Keep on writing

Half empty and half full. Who's watching?

The more I write the more doubts I collect. I am grateful for all the learnings and the growth, I cannot deny it. But the enthusiasm of the beginning is fading away. Writing every day with the intent to publish is not the same as writing in my private journal. I can feel those few pairs of eyes reading these lines and I cannot help but think about their reactions.

Since I am writing for my future self, these writings are for me, first of all. So I am part of my audience. I have, at least, an audience of one. But knowing that I am sharing these thoughts of mine with a few hundred people makes me think really hard.

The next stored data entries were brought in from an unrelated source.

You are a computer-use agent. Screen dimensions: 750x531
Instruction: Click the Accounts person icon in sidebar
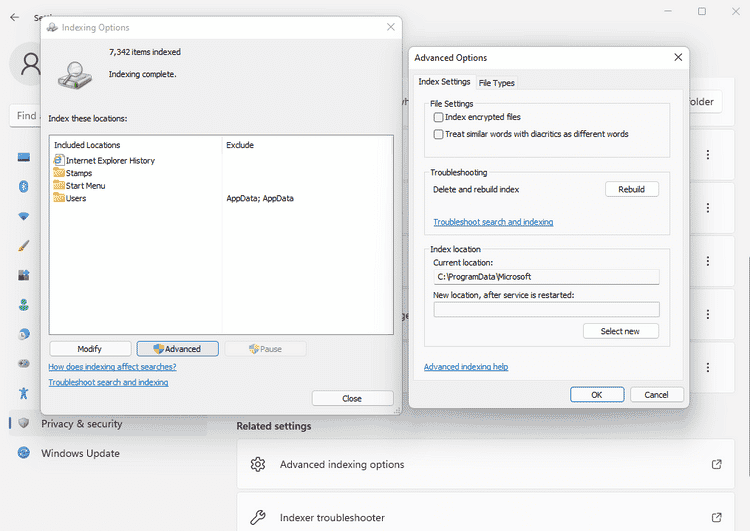(23, 305)
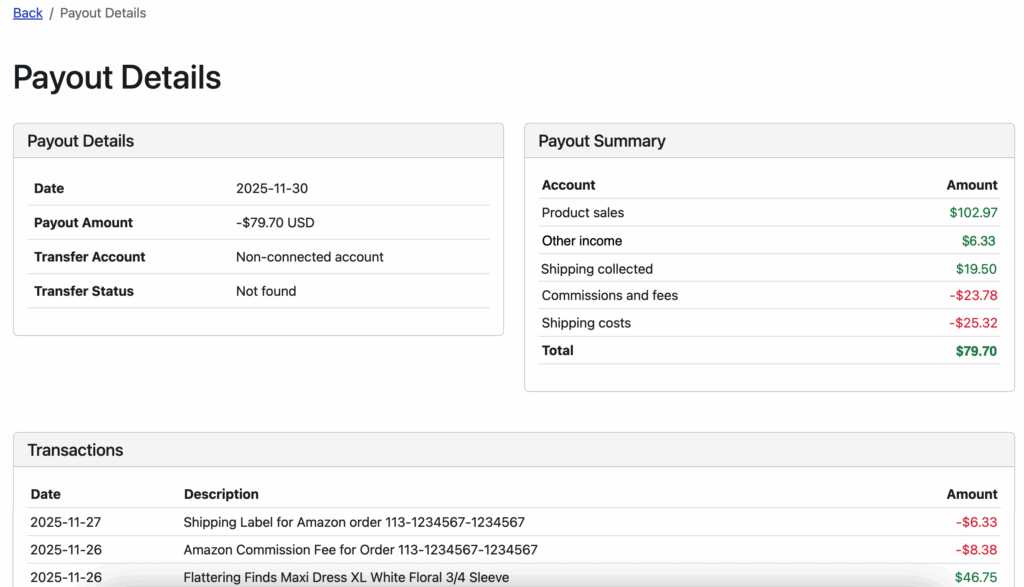The image size is (1024, 587).
Task: Click the Date column header in Transactions
Action: 45,494
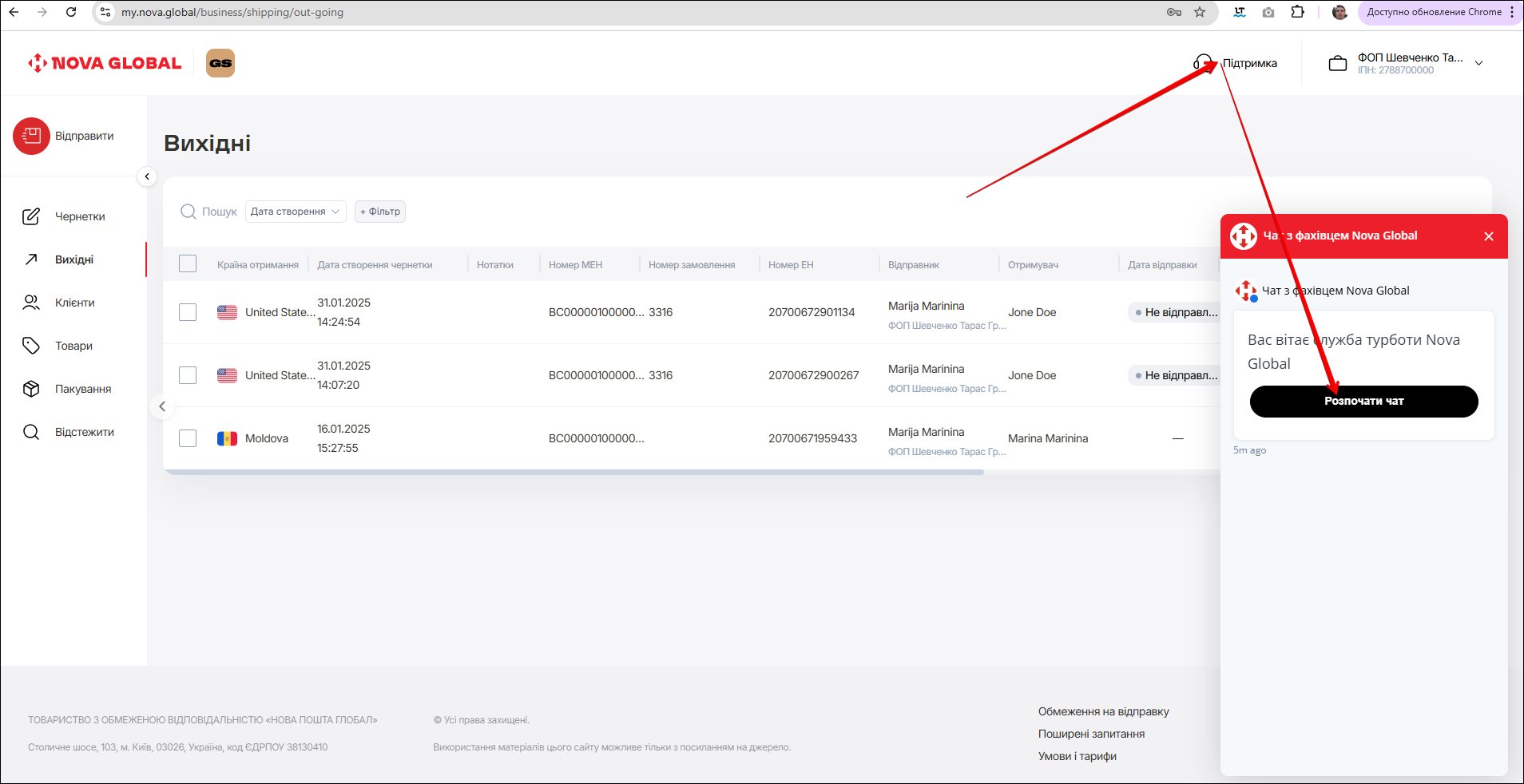The height and width of the screenshot is (784, 1524).
Task: Click the Підтримка headset support icon
Action: click(x=1202, y=63)
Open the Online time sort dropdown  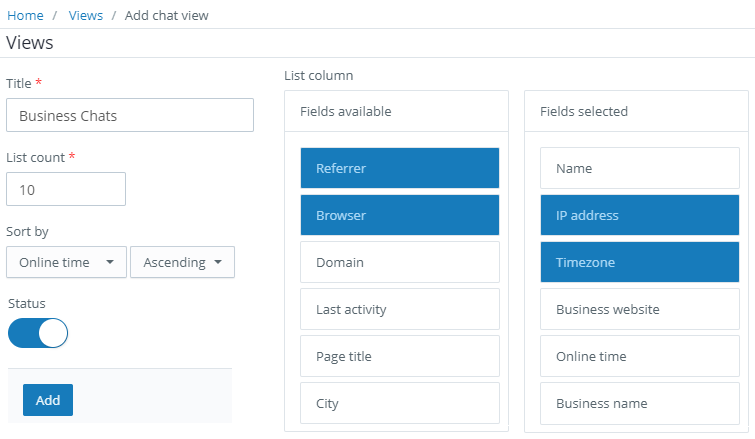(x=66, y=262)
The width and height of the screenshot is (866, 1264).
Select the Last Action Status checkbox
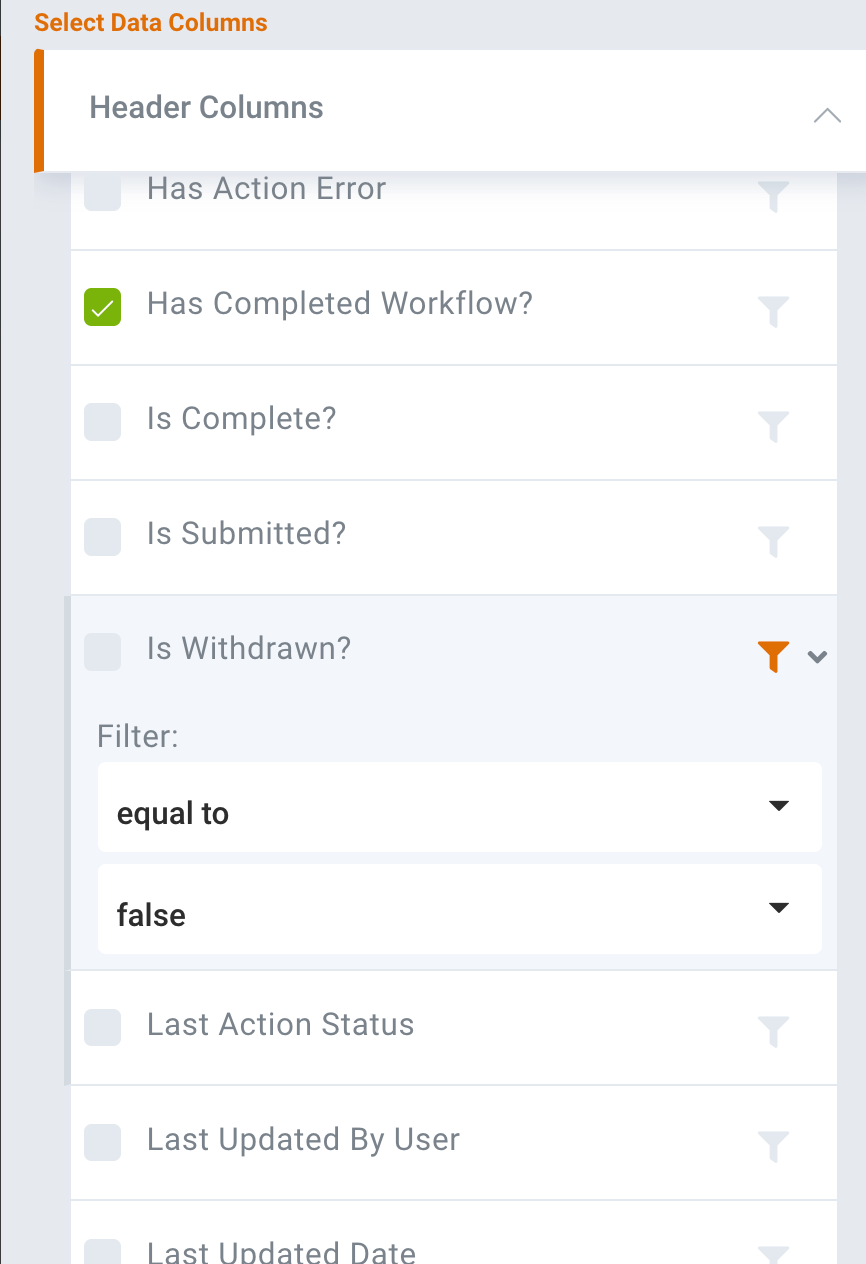click(103, 1027)
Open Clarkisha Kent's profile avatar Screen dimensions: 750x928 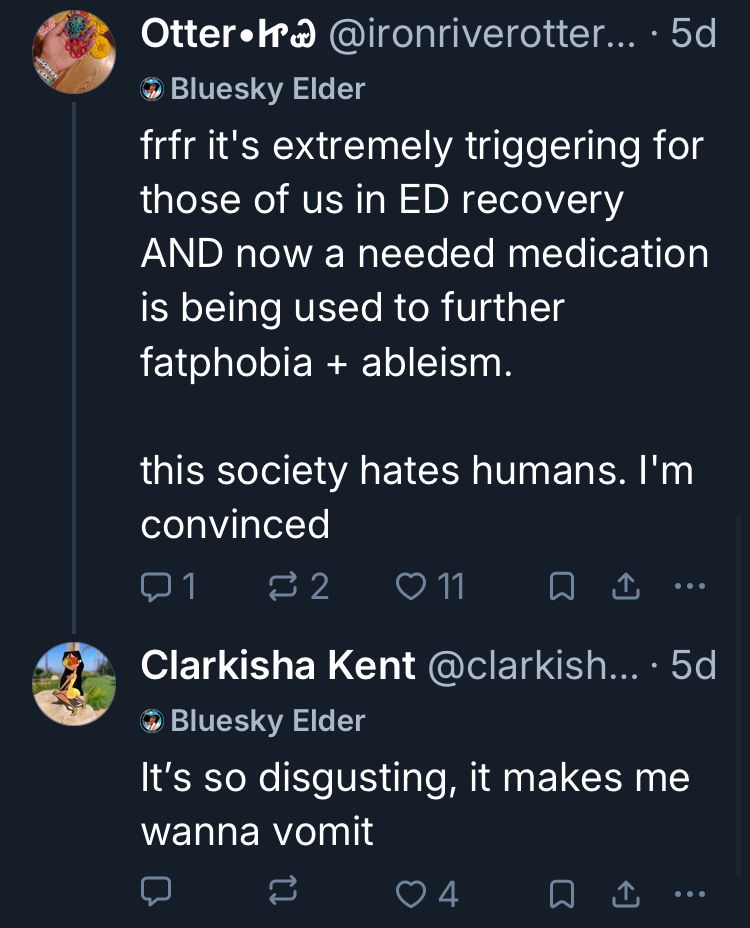tap(73, 684)
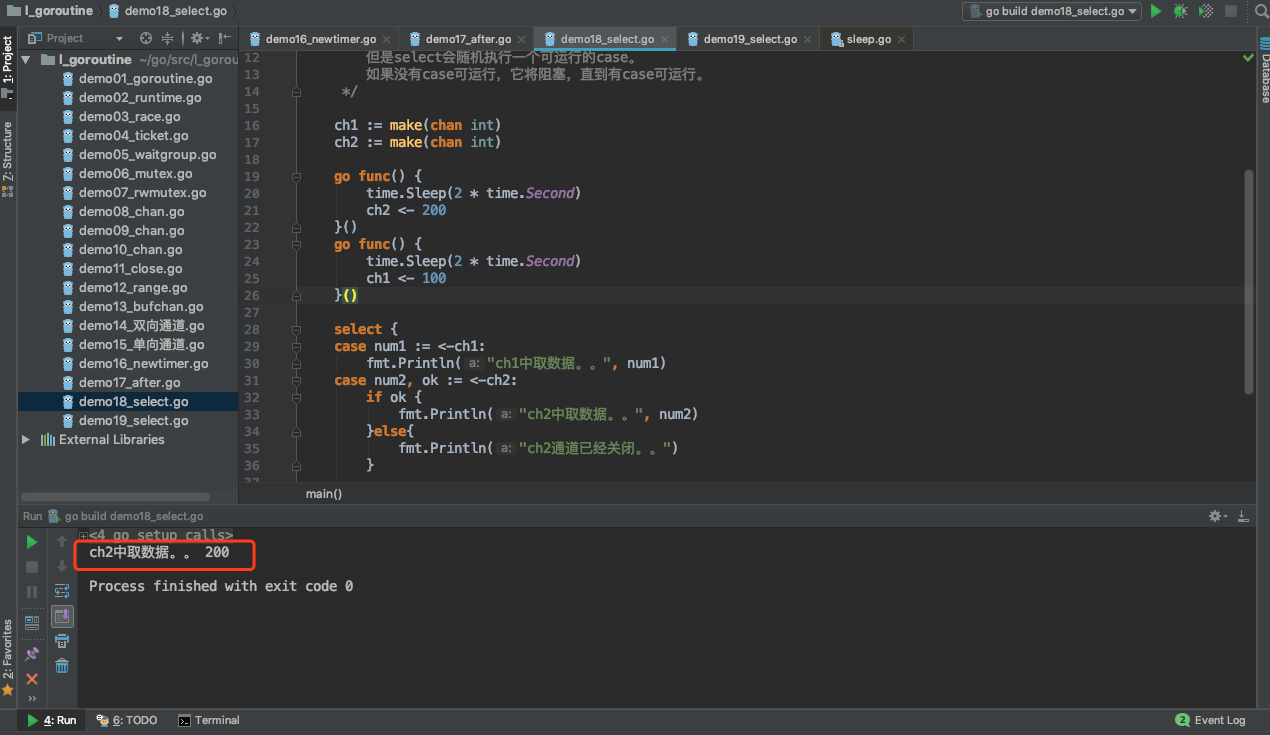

The good news is that, well, I am writing, every day. Not only in my journal but in this eclectic sequence of minimal, abstract, sometimes surreal illustrations along with about 200 words of text.

I felt the fluidity of the Shipping 30 for 30 Challenge. It was fun. It was exhilarating. I was reflecting aloud about what I have been doing in private, journaling, for a few hundred days.

What worked was my being full of experiences, reflections, inspirations, thoughts, discoveries, stories. Really, I just had to curate my long list of drafts. It was so easy writing 30 small articles in 30 days I could not believe I did it.

And there was the public commitment and the incentive of sharing with a small group of fellow shippers which helped a lot.

And then: it all stopped. I’ve experienced again the hedonic adaption. When it ended I felt the inertia going, that’s why I’ve reached 51 in a row, exactly today, with this post.

But while the first 30 have a strong theme, a great package, a title, a foundational experience to refer to, now I feel like I am not able to recreate those conditions. So I went back, like a rubber band, to going broad and sidewise on the plethora of things passing through my head. Not very well connected.

The worst feeling is that I perceive this daily task as a choir. I am still not sure why I should do it, although I am perfectly aware of the derived benefits, and, being lazy and still not disciplined, I end up usually rushing it, almost despising it. I don’t always enjoy writing daily blog posts. The only positive feeling is the one of having done it. So, I ask myself, why? Is this a prescription?

It could be. Or better, I am prescribing myself another 50 days of daily writing and publishing.

I’ve got the prompt for writing this article by reading how and why other great minds wrote. It resonates, vividly, what George Orwell wrote in his Why I Write.

So, thank you, George.

Half empty and half full. Who's watching?
Half empty and half full. Who’s watching?